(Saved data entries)
════
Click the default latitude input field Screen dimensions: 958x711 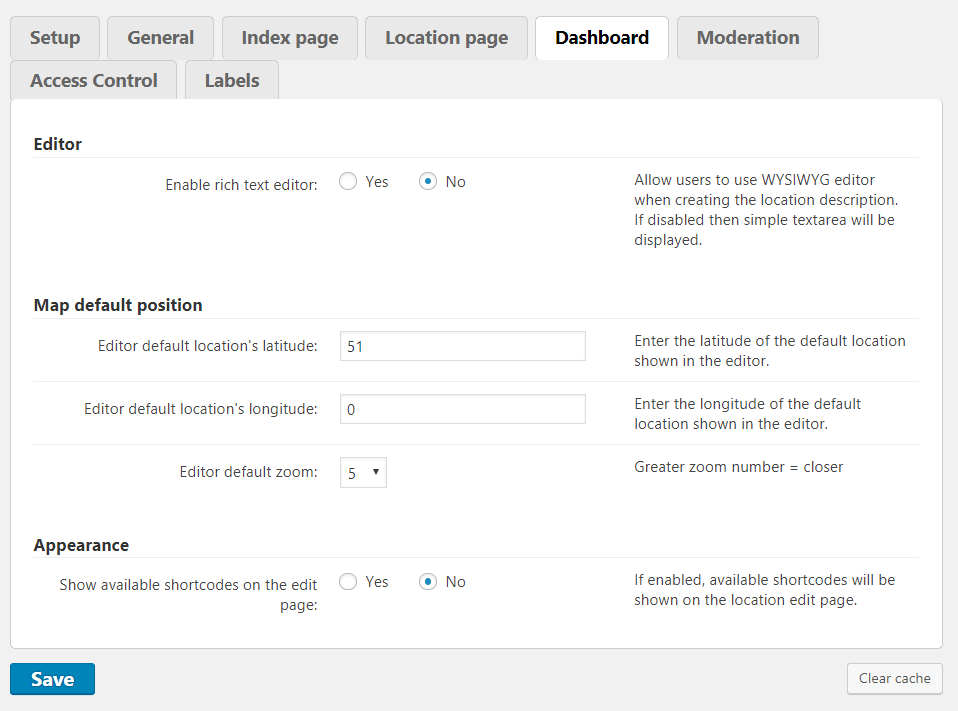pos(462,347)
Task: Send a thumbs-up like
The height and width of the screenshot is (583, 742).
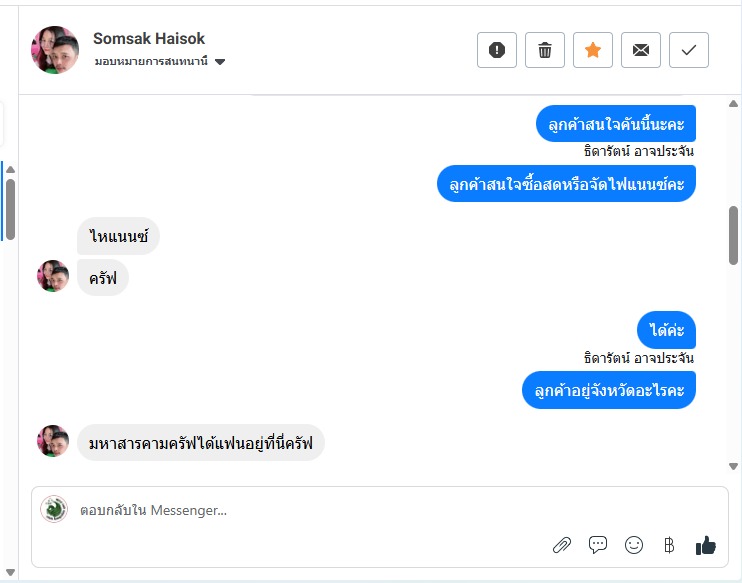Action: click(706, 545)
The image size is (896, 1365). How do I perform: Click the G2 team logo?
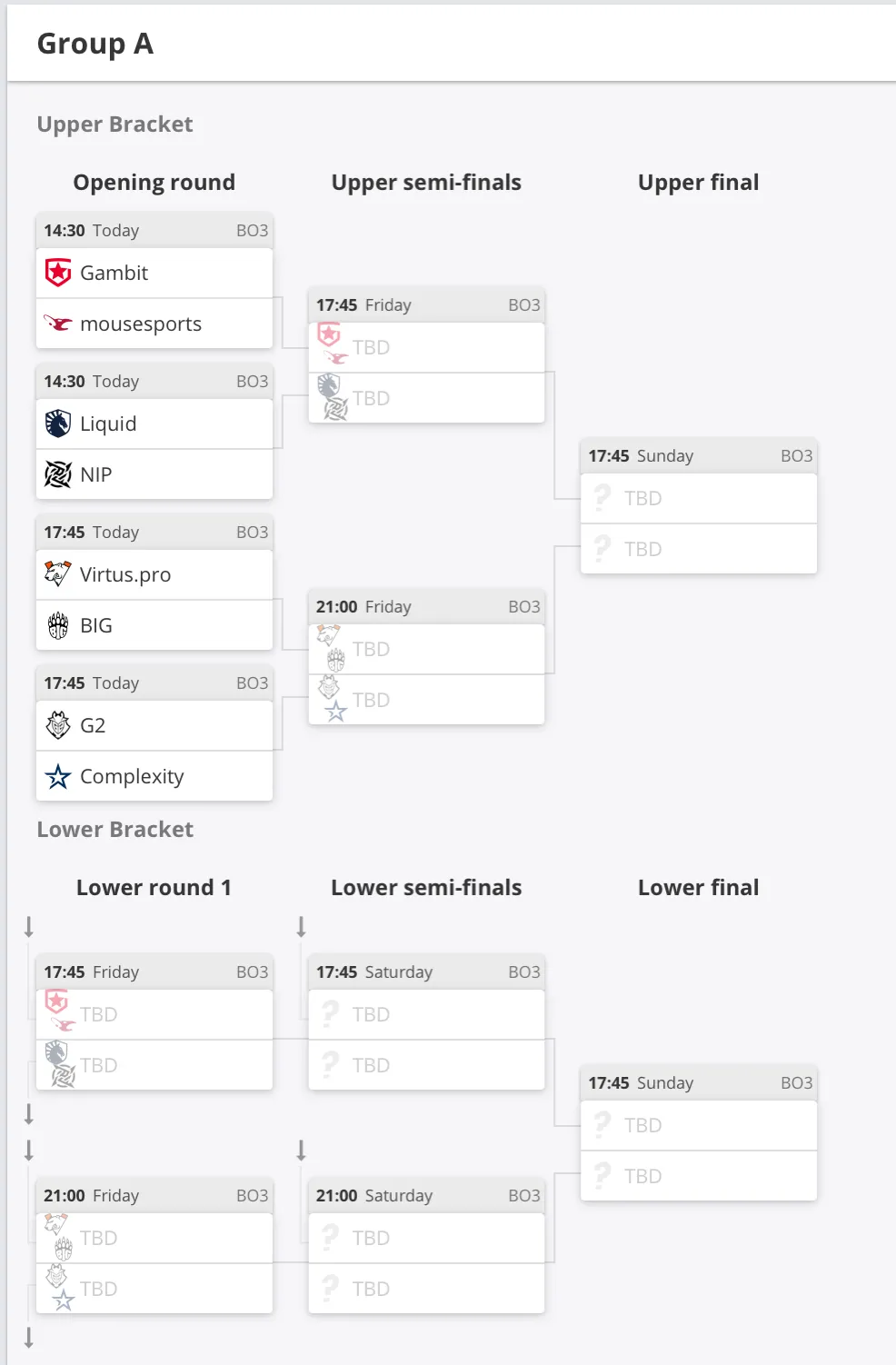(58, 725)
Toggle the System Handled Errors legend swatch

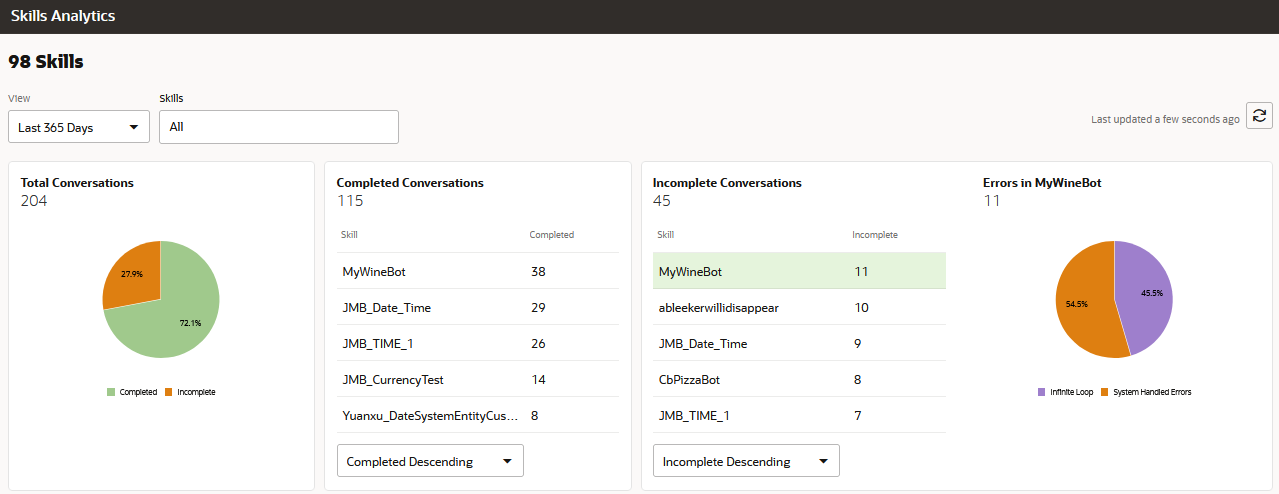1105,392

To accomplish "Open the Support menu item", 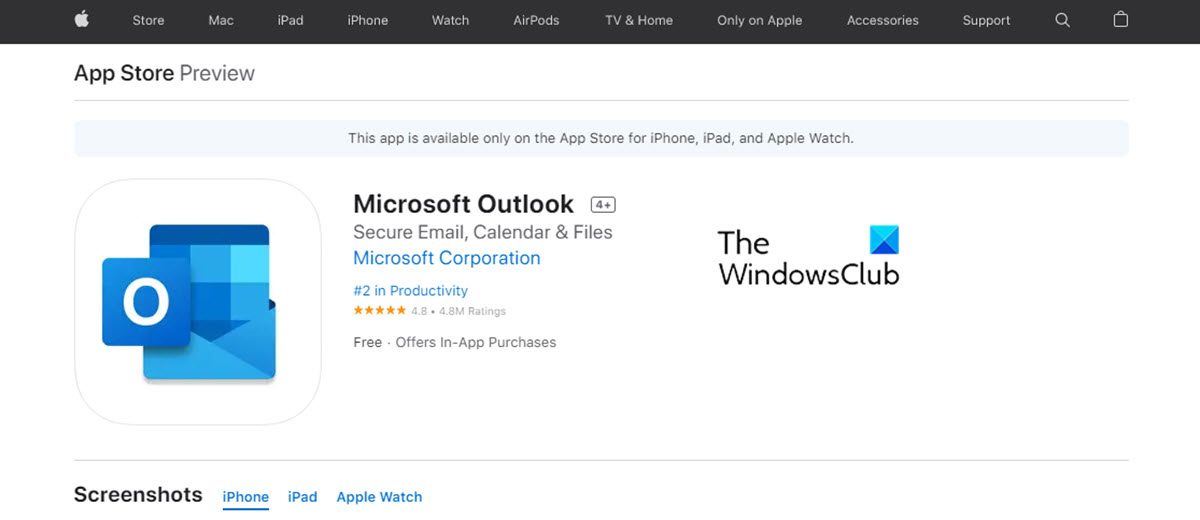I will (986, 20).
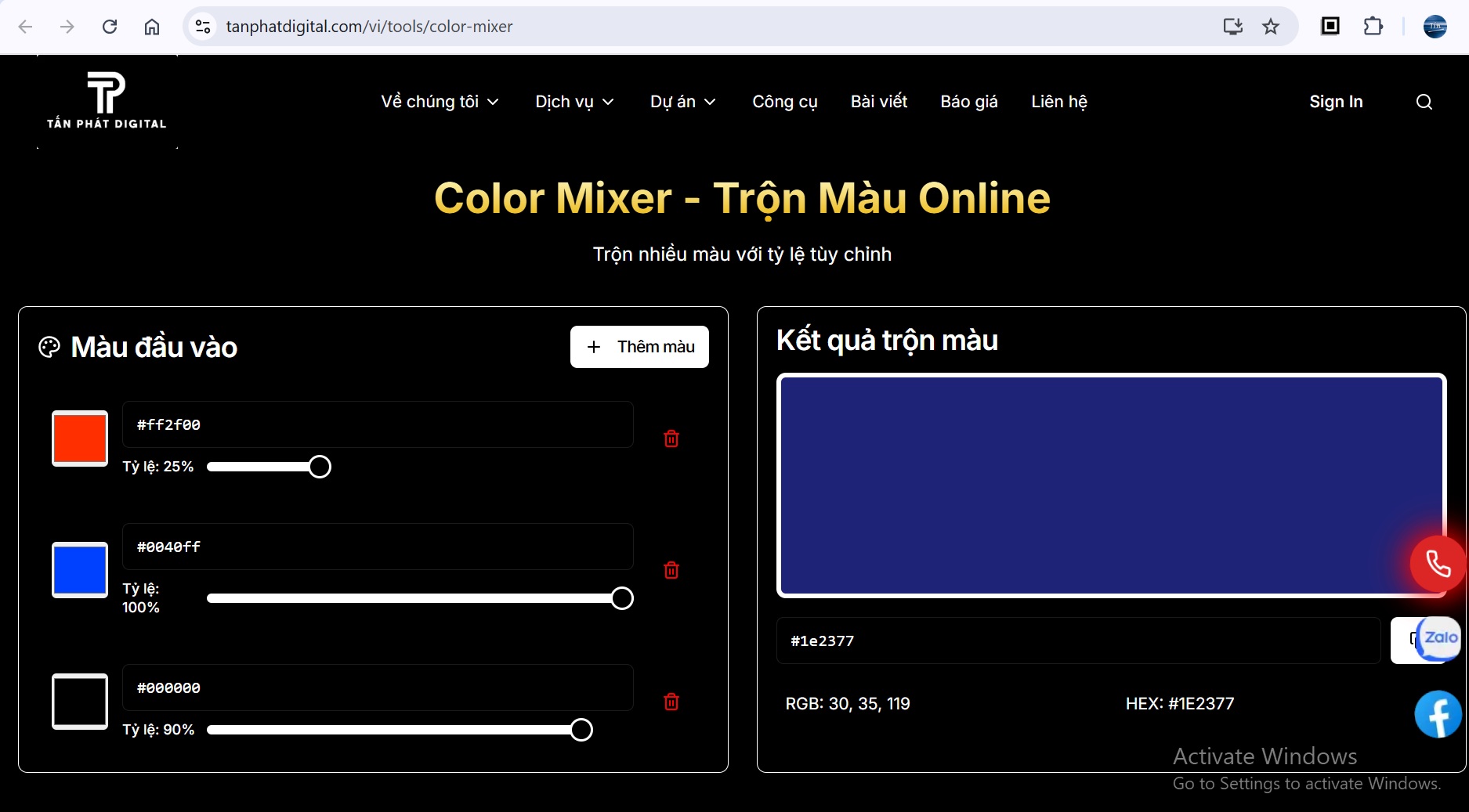Click the Thêm màu button
Image resolution: width=1469 pixels, height=812 pixels.
[x=639, y=347]
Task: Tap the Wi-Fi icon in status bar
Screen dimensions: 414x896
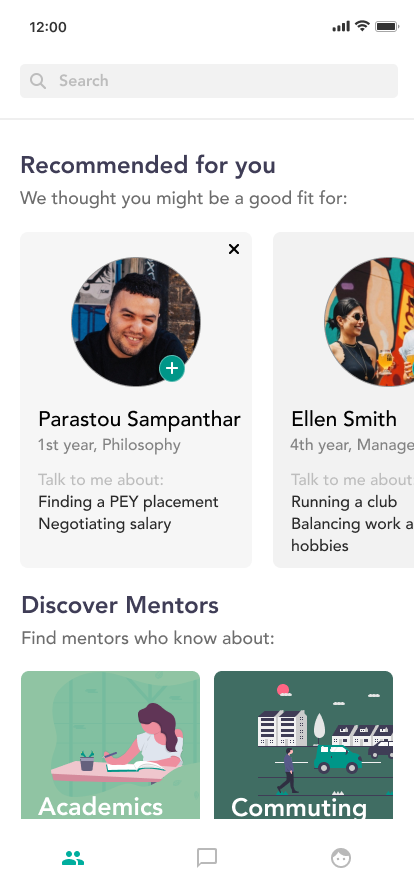Action: pos(362,26)

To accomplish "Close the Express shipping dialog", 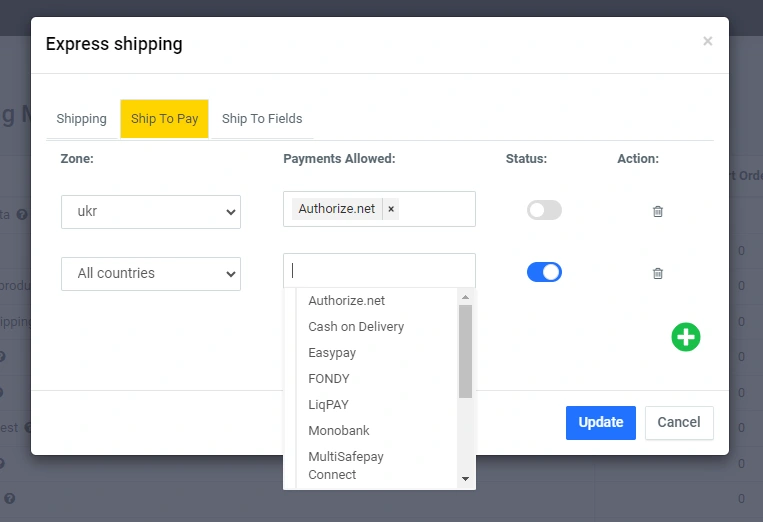I will [x=707, y=41].
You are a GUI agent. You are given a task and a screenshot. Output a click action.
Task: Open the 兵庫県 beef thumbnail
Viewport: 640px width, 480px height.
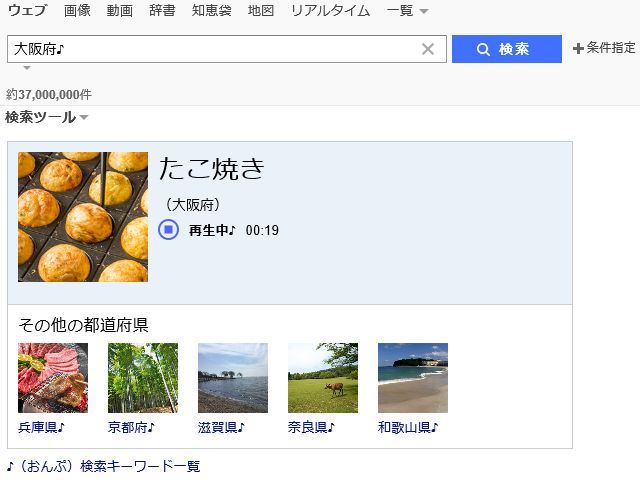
════
WORK TO COMPLETE.
Please return only the lines from the one holding "Task: Open the 兵庫県 beef thumbnail" through the end of the data, both ends included; do not copy any pictures.

TASK OUTPUT.
Task: Open the 兵庫県 beef thumbnail
Viewport: 640px width, 480px height.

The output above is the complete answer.